Some were confined to their cabins where passengers wrote final messages to family members on their phones and wore lifejackets non-stop for two days in case the ship capsized
‘I know other passengers wrote notes on their phones to loved ones because they didn’t think they were going to make it out of there.
‘We were there chaperoning my elderly parents, my mother was in the medical ward because she had a fall. They were so swamped they had to turn the main dining room into a makeshift first aid area because it was completely overrun.
‘She witnessed somebody being resuscitated by three members of staff and they are saying there were only minor injuries?’

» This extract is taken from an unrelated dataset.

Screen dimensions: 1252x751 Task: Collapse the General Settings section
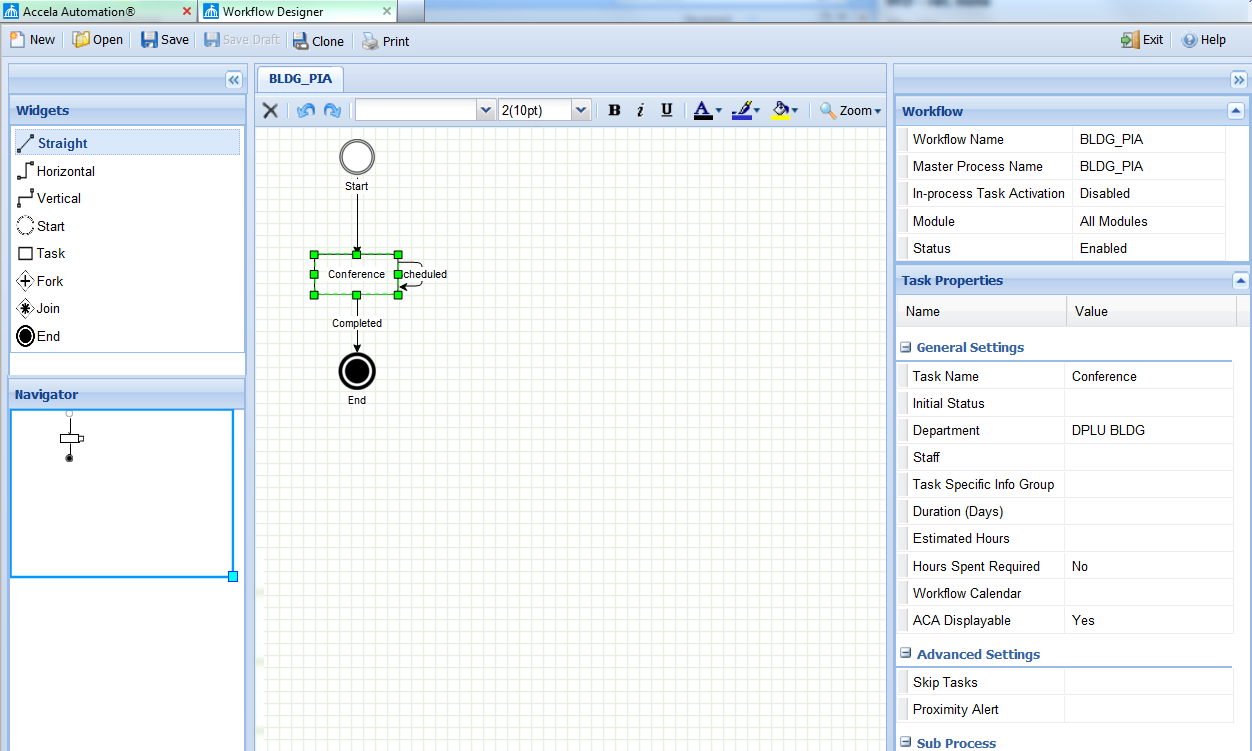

The ship’s automatic safety system was activated, causing the vessel’s engines to fire and jerk the ship into a tight turn, which allegedly caused injuries, but Mr Reynolds says many passengers had been injured before this happened.
He also said he believed the true number injured is closer to 150 than 100.
He added: ‘There were 980 passengers on board and we heard that over 150 people were injured, that’s 15% of passengers when the average age was 76.
‘People had broken hips, my mother had a fall and thankfully she was ok but she was kept in the medical bay where somebody had to be resuscitated in front of her. These weren’t minor injuries.
‘To subject the passengers to these extreme conditions then whitewash what is going on is totally unacceptable.’
The five more seriously injured passengers were treated at the ship’s medical centre and were taken to hospital last night as a precaution after the vessel finally arrived at Portsmouth Harbour.
Responding to questions over the decision to return to the UK via the Bay of Biscay, Saga contended that continuing on the original tour or choosing an alternate route would have meant confronting the storm head-on.
The crew had initially planned to moor at La Coruna port in northwestern Spain, but were informed while en route the port had been closed due to bad weather, forcing them to continue north and traverse Biscay on the way to the UK.
The company maintains that the ship was adequately prepared for the anticipated challenging conditions.
But Mr Reynolds claims Saga prioritised getting the ship back ready for the next cruise.
He said: ‘The bottom line is we shouldn’t have been there, we were the only cruise ship that didn’t seek shelter.
‘Three days before the storm hit we were told we were trying to get ahead of if. All they cared about was getting back in time for the next cruise.
‘They put getting the boat back ahead of safety. I was tracking this storm on my phone two days before we got to it, they thought they could get ahead of it but we were left trapped in the storm with 14-metre waves and 70mph winds.’
The passengers and crew of cruiseliner Spirit of Discovery (pictured) faced a harrowing ordeal when they were forced to cut a trip to the Canary Islands short last week
A Saga Cruises statement said: ‘Spirit of Discovery was sadly caught in the challenging weather conditions this weekend, as she started her return to the UK.
‘The ship remained safe at all times, but due to the impact of the storm some guests sustained injuries. All were treated immediately by onboard medical staff.
‘While the weather is clearly beyond our control, we want to offer our sincere apologies to all those affected who are now safely on their way home in calmer seas.’
The company added that damage to fixtures on the ship was ‘very limited’.